Chapter 9 Part 2: Tightrope - No Turning Back
The grenade was out of the bag. This is the second half of Chapter 9 in my Lucifer’s Banker Uncensored retelling series.
Spy Brochures and Counter-Surveillance Manuals
Birkenfeld kept feeding the Senate committee. He handed over UBS “Fund Facts” brochures – printed in four languages, distributed to American clients on US soil. The brochures marketed investment products that UBS bankers were absolutely not licensed to sell to Americans. When clients wanted to discuss investments, the standard instruction was: “Call us from outside the US. Find a clean pay phone.”
Then came the real showstopper. Birkenfeld pulled out a UBS-issued Counter-Surveillance Case Study booklet. The bank had trained its own employees in spy tactics – how to spot a tail, how to avoid detection. The staffers read it with their eyes wide open. It was straight out of a Cold War handbook.
The Paper Alibi
Next, Birkenfeld showed them a three-page internal memo called “Cross-Border Banking Policies” from November 2004. It explicitly forbade bankers from doing everything UBS had trained and pressured them to do for years. And then a newer ten-page version from June 2007, also contradicting actual bank practices.
UBS had built a paper trail to throw its own people under the bus. The committee staffers shook their heads. One whispered, “Do you believe this?”
The Client List Bomb
As the session wound down, Birkenfeld saved the best for last.

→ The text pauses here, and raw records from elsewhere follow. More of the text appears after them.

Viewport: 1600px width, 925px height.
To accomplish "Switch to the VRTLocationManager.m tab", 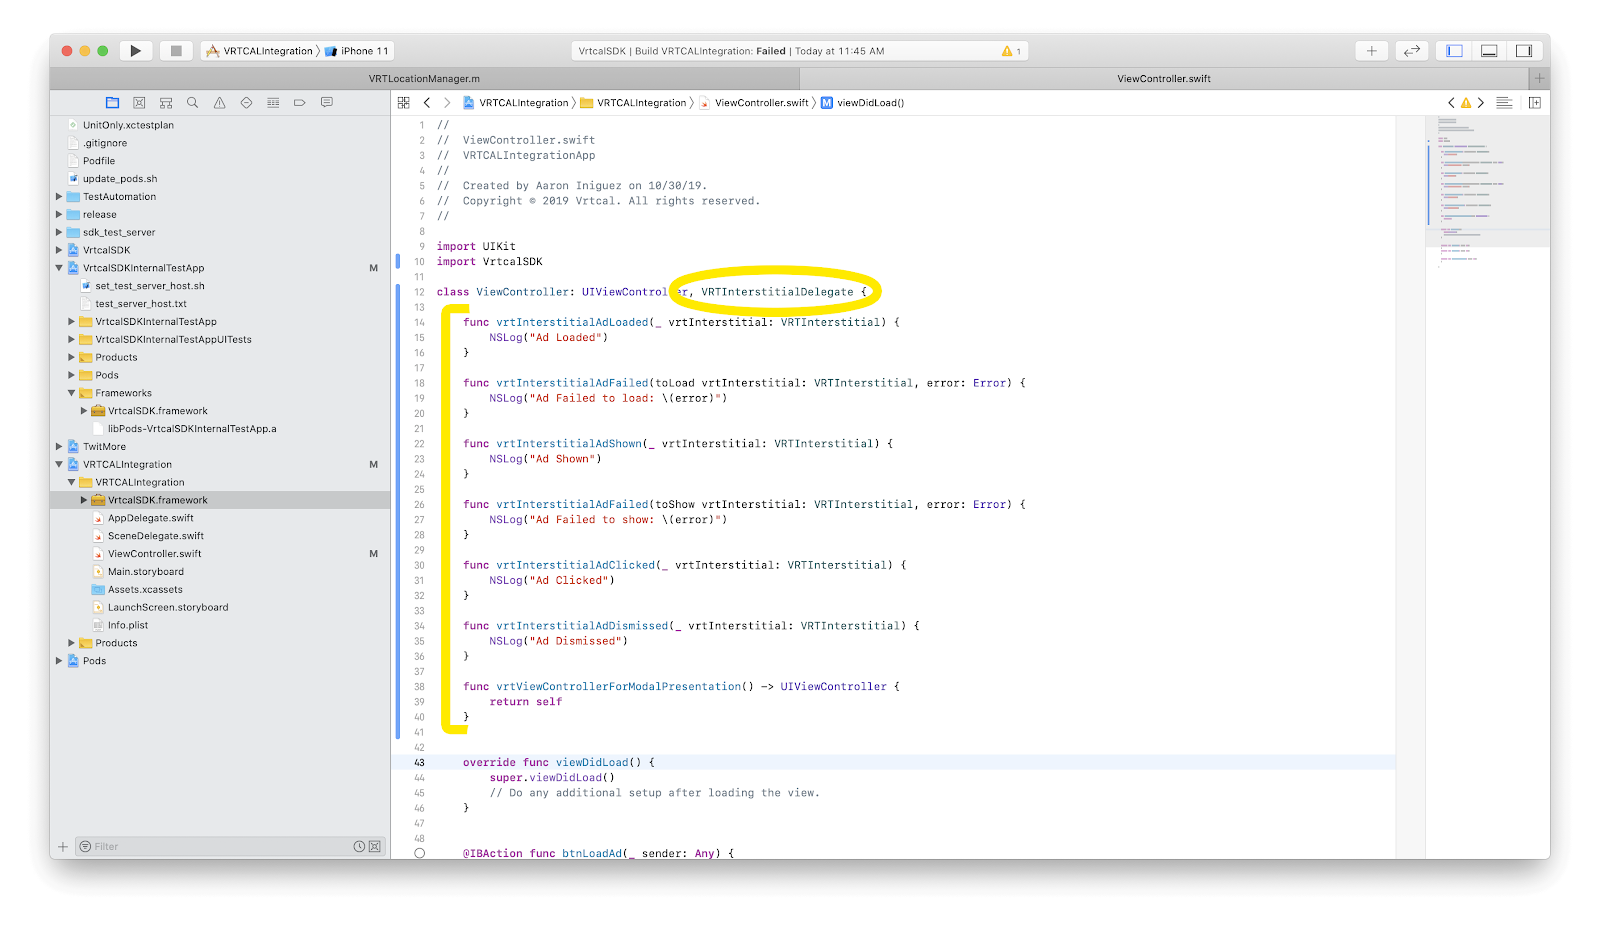I will [x=424, y=79].
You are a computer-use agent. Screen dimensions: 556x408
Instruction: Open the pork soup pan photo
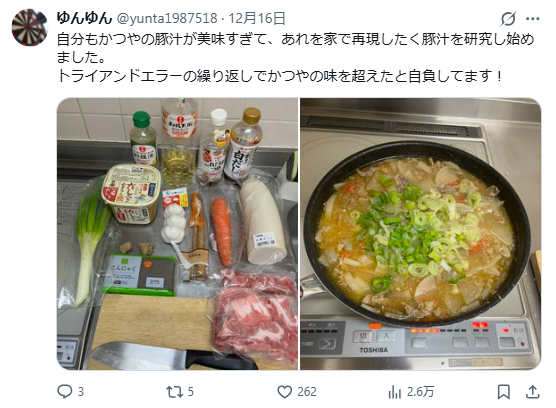[x=421, y=234]
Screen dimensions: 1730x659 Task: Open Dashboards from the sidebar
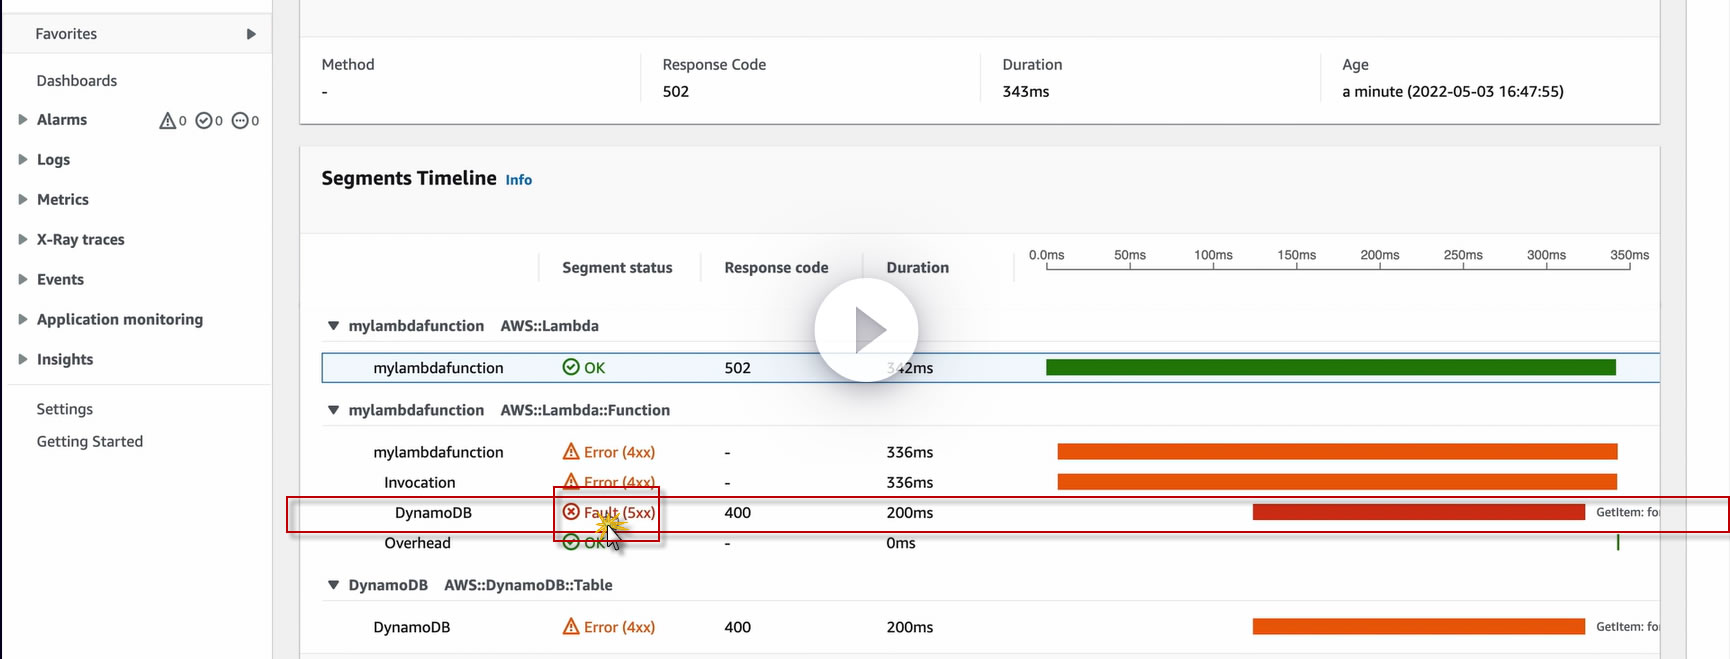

He handed over the full names of his clients, their numbered accounts, asset holdings, offshore shell companies, and trusts. Not just his clients – also those of his boss Christian Bovay, Bovay’s boss Martin Liechti, and the managing director Raoul Weil. A slice of 19,000 total secret accounts.
Igor Olenicoff sat at the top with $200 million. Kevin Costner was on there too – “a small fish,” Birkenfeld said, “only $20 million.” When the staffers kept reading after Birkenfeld left for the day, someone gasped at a name. “No! Not her. You’ve got to be kidding me!”
Session Two: The Staffers Get Angry
One week later, Birkenfeld returned. The mood had shifted. The committee staffers were not angry at him. They were angry at the system – decades of Swiss banks openly mocking American law while the IRS, SEC, and DOJ did nothing.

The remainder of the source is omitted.